## Work request A
In the piece on malpractice reform, copy the passage starting with "So what do the" and going on through "That’s $11 billion!".
## Work request B
Translate this sentence from the piece on malpractice reform into Spanish: "Malpractice reform will not save the country a significant amount of money, and will only contribute to the number of people who are killed every year by preventable errors."

Advocates of medical malpractice reform have been claiming that reform would save the federal government (and taxpayers) between $100 billion and $200 billion a year. These figures have stood at the forefront of the debate on malpractice reform, and have come to be taken for granted as true. Purportedly, saving the country a great deal of money has been one of the tort reformers’ key objectives.
So what do the tort reformers say when they discover that this week, the Congressional Budget Office reported that, contrary to previous claims, malpractice reform is highly unlikely to have a significant impact on government health care spending? That in fact, caps on pain-and-suffering and punitive damages will only lower spending by three tenths of one percent?
Unbelievably, they say Wow, great. That’s really a lot. A whole three tenths of one percent! That’s $11 billion!
Lisa Rickard, president of the U.S. Chamber of Commerce’s Institute for Legal Reform, called the analysis "momentous." "Today’s CBO analysis should underscore what two-thirds of voters have said: Congress should include meaningful medical liability reform in the healthcare reform bill," she said. –LA Times
Malpractice reformers need to stop spinning the numbers pretending to fight for the noble taxpayer, and be honest about their true motives for reform: they want less corporate accountability and more corporate control over the lives of individual Americans. They want corporations like insurance companies and drug manufacturers to reap endless profits while patients who are truly injured during treatment have no legal recourse. Why do they want this? Because corporations fund their political careers.
Malpractice reform will not save the country a significant amount of money, and will only contribute to the number of people who are killed every year by preventable errors.

Records from a data collection:
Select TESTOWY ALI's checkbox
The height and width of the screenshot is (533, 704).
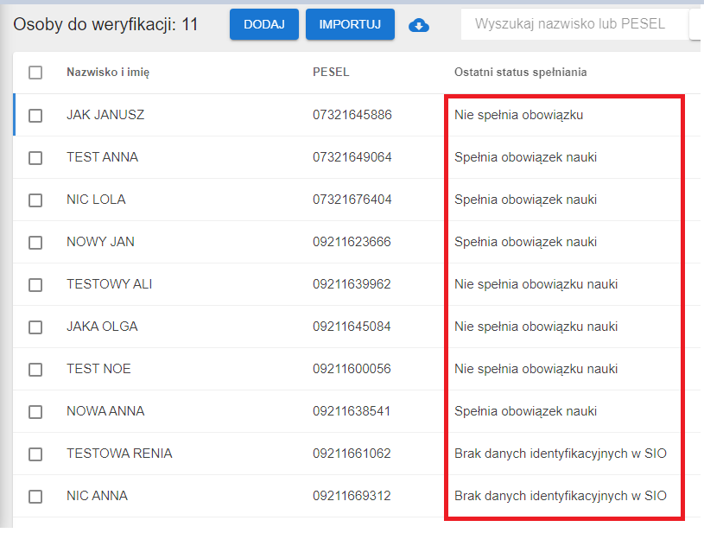(x=35, y=283)
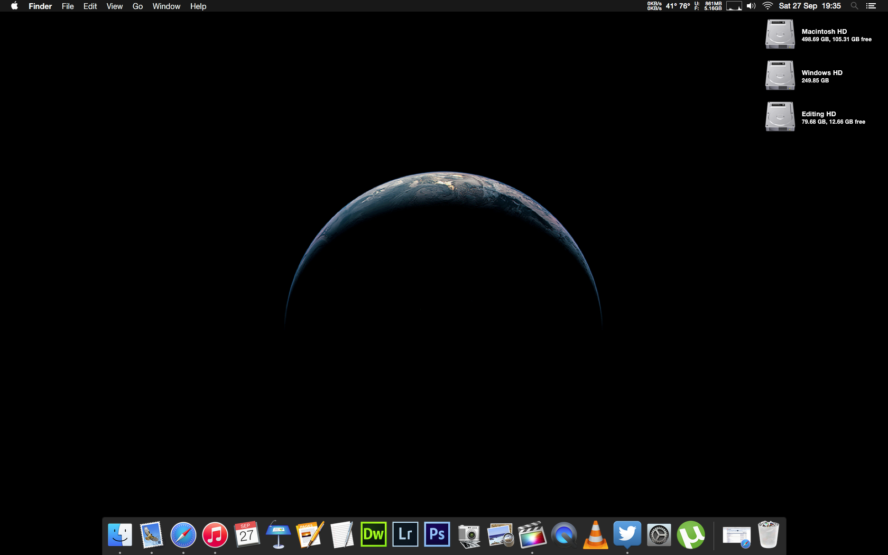Open Adobe Dreamweaver from the dock

point(373,535)
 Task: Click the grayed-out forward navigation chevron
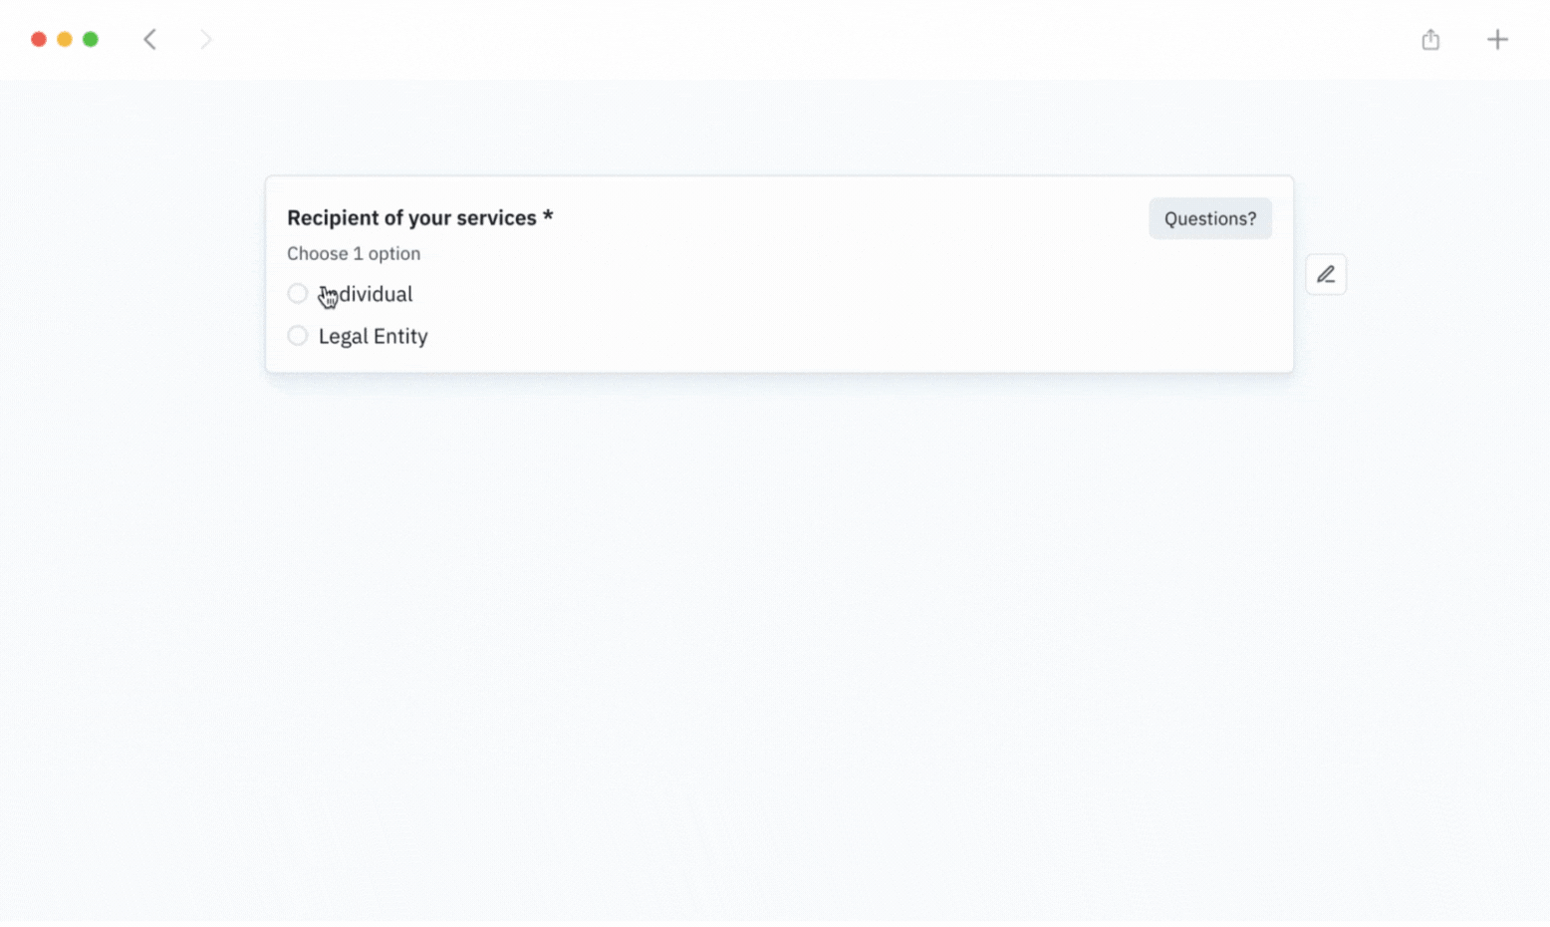(x=205, y=39)
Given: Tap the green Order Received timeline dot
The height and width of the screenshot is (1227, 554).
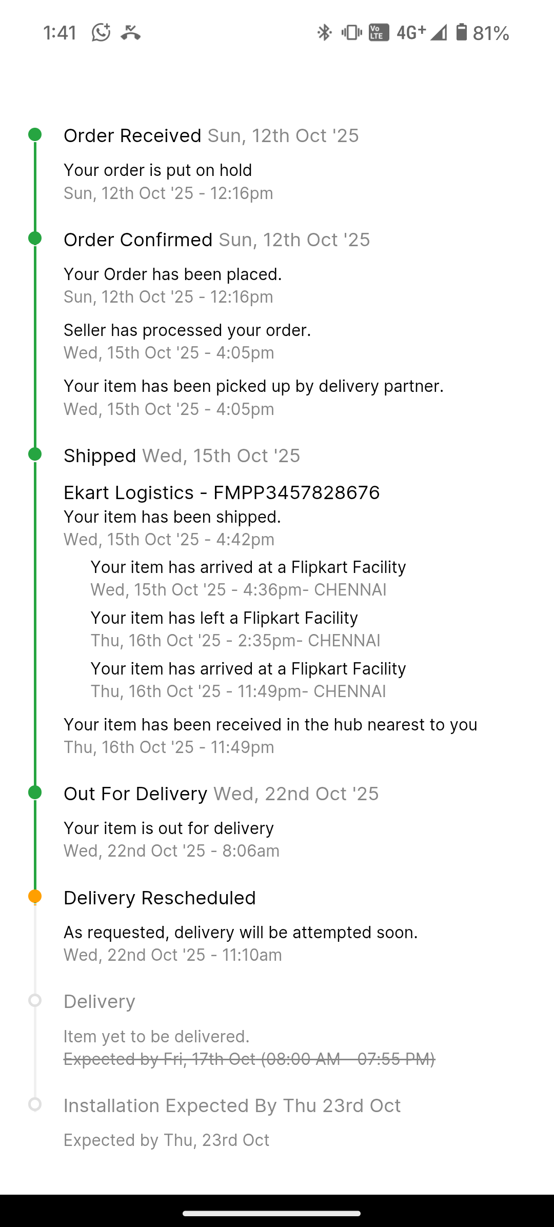Looking at the screenshot, I should pos(35,135).
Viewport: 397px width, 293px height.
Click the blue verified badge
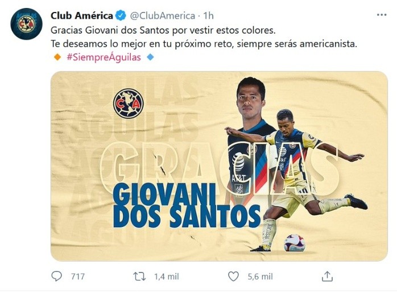coord(121,16)
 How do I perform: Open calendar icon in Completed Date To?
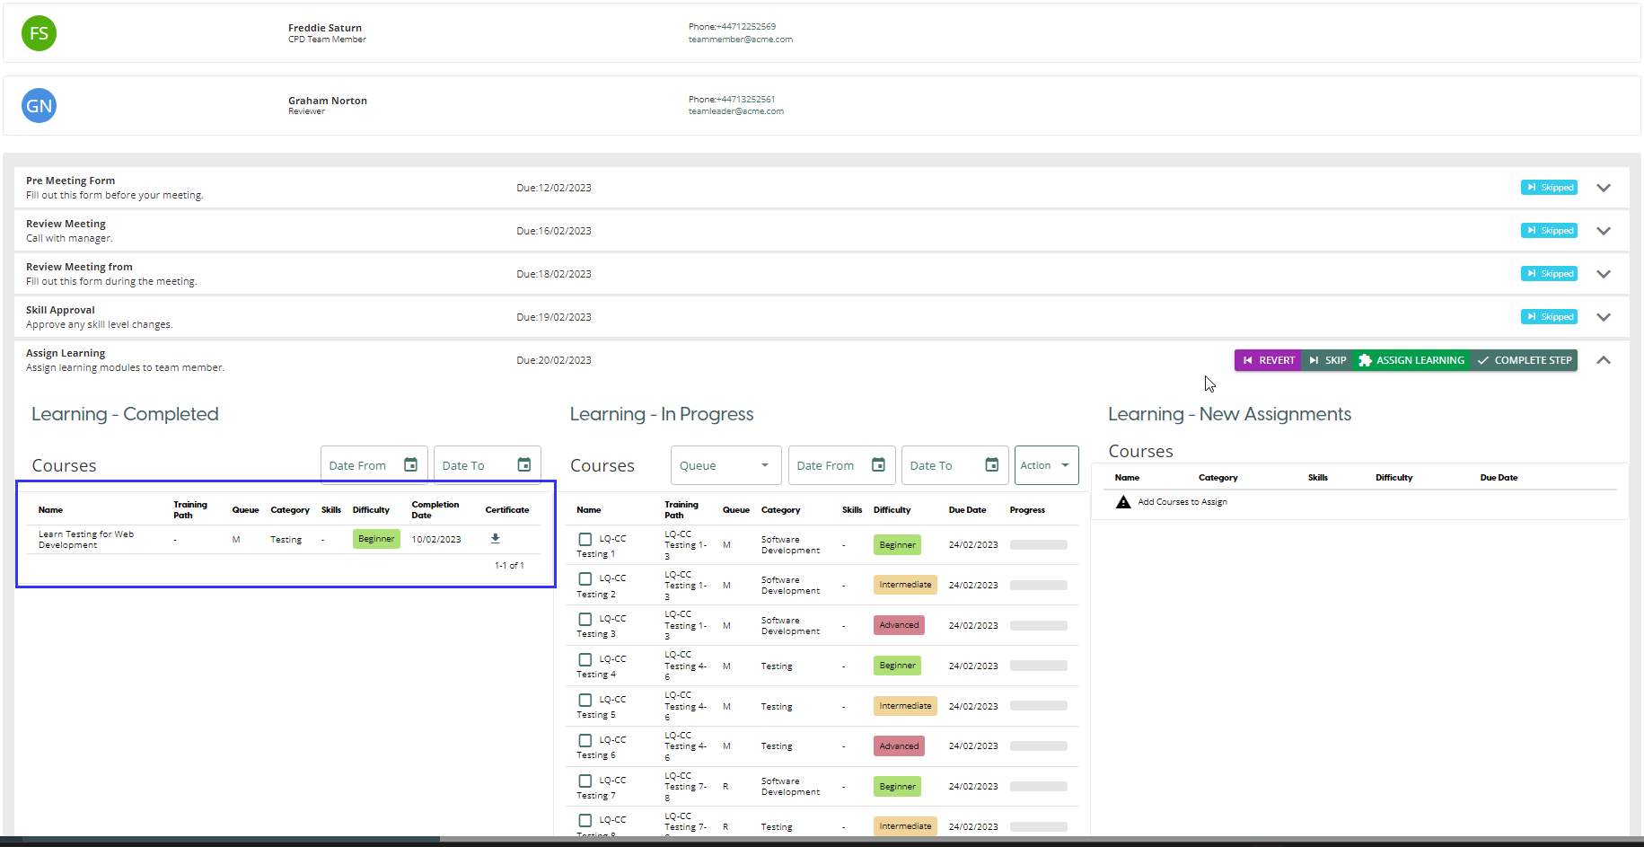pyautogui.click(x=524, y=464)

## Task output A
So what do the tort reformers say when they discover that this week, the Congressional Budget Office reported that, contrary to previous claims, malpractice reform is highly unlikely to have a significant impact on government health care spending? That in fact, caps on pain-and-suffering and punitive damages will only lower spending by three tenths of one percent?
Unbelievably, they say Wow, great. That’s really a lot. A whole three tenths of one percent! That’s $11 billion!

## Task output B
La reforma sobre negligencia médica no le ahorrará al país una cantidad significativa de dinero, y solo contribuirá al número de personas que mueren cada año a causa de errores evitables.